Boğaziçi Üniversitesi Asya Çalışmaları Merkezi, Tarih Bölümü, Konfüçyüs Enstitüsü ve Şanghay Üniversitesi Türk Çalışmaları Merkezi’nin ortaklaşa düzenlediği Türkiye-Çin ilişkilerini konu alan konferans, üniversitenin rektörlük konferans salonunda 19-20 Ekim 2012’de gerçekleşti. 2009 yılında kurulan Asya Çalışmaları Merkezi, dünya çapında tanınan Japon tarihi uzmanı Prof.Dr. Selçuk Esenbel’in yönetimi altında, Asya Çalışmaları’nın iktisat, tarih, siyaset vb. alanlarından çeşitli uzmanları biraraya getiriyor ve Asya’dan çeşitli araştırmacıları misafir ediyor. Türkiye’de Asya uzmanı yetiştirmeyi hedefleyen az sayıdaki yüksek lisans programından birine sahip olan merkez, yıl boyunca düzenlenen seminerlerle, Asya’ya olan ilgiyi canlı tutuyor. 2008’de Boğaziçi’nde kurulan Konfüçyüs Enstitüsü ise, dünyanın birçok ülkesinde, Çince eğitimi sağlamanın yanında, Çin kültürünün tanıtımı, Türkiye ve Çin arasında öğrenci değişimi ve burs gibi alanlarda hizmet veriyor.

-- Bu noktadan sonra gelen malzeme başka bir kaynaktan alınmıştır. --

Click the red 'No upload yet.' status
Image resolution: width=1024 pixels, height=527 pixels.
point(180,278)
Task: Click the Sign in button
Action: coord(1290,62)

Rektör yardımcısı ile Çin başkonsolos yardımcısının konuşmalarıyla açılan ve ‘Küresel 21. Yüzyıl’ın Kavşağında Türkiye ve Çin’ adını taşıyan konferans, Türkiye’den, Çin’den ve Avrupa’dan katılımcılarla, bir yandan, Türkiye-Çin ilişkilerinin akademik derinliklerine girdi; bir yandan da, Suriye’ye askeri bir müdahale durumunda Çin’in olası tepkisi gibi güncel konulara eğildi. Birinci oturumda, Prof.Dr. İsenbike Togan, sanat ve özellikle mimarlık tarihi açısından Türkiye-Çin etkileşmelerini gözler önüne serdi. İkinci oturumda, Şanghay Uluslararası Çalışmalar Üniversitesi’nden Çinli bir profesörün konuşmasını, Çin ve Türkiye ekonomileri ile ilgili bir sunum izledi. Pekin Üniversitesi’nden ve Şanghay Üniversitesi’nden iki profesörün konuşmalarından oluşan üçüncü oturumda ve genel olarak konferansta, en ilgi çeken konuşmayı, Ortadoğu uzmanı olan ve Ortadoğu konusunda Pekin yönetiminin resmi sözcüleri arasında özel bir yeri olan Prof.Dr. Wu Bingbing yaptı. Özellikle İran konusunda birçok araştırması olan Prof. Bingbing, Çin’in, her durumda, Suriye’ye askeri bir müdahaleye karşı olduğunu vurguladı. Türkiye’nin ve Çin’in dış politikasını değerlendiren profesör, Türkiye’nin dış politikasının ideolojik olduğunu; bunun Türkiye’nin ulusal çıkarlarına zarar verdiğini; Çin’in ise, ideolojiye değil ulusal çıkara yönelik politikalar güttüğünü iddia etti.
İkinci günkü oturumlarda, ODTÜ Uluslararası İlişkiler Bölümü’nden Dr. Ceren Ergenç’in, Türkiye-Çin ticareti bağlamında inşaat malzemelerine odaklandığı çalışması, dikkate değerdi. Asya Çalışmaları Merkezi koordinatörü Altay Atlı’nın Kenan Evren’in 1982 Çin ziyaretiyle ilgili sunumu da ilgi topladı.
Prof. Bingbing başta olmak üzere, hiç bir Çinli araştırmacının, eleştirel bir bakış açısına sahip olmamasının ve devlet söyleminin dışına asla çıkmamasının, Çin’deki üniversitelerin yapısıyla ilgili olumlu bir hava verdiğini söylemek zor. Ayrıca, Çinli akademisyenlerin devlet ağzı ile konuşmaları nedeniyle, Çin’in Asya-Pasifik bölgesinde diğer ülkelerle yaşadıkları toprak anlaşmazlıklarıyla ilgili olarak konferansta yalnızca Çin tarafının görüşlerinin yer alması, özellikle Güney Kore, Japonya ve Vietnam gibi, Çin’in bölgedeki askeri yükselişinden rahatsız olarak Amerika’yla yakınlaşan ülkelere cevap hakkı doğurdu. Bu durum ile, 1973’te, Vietnam-Amerikan Savaşı sürerken, Çin’in Sovyetler’e karşı Amerika’yla anlaşma imzalaması arasındaki paralellik, bu noktada akılda tutulabilir.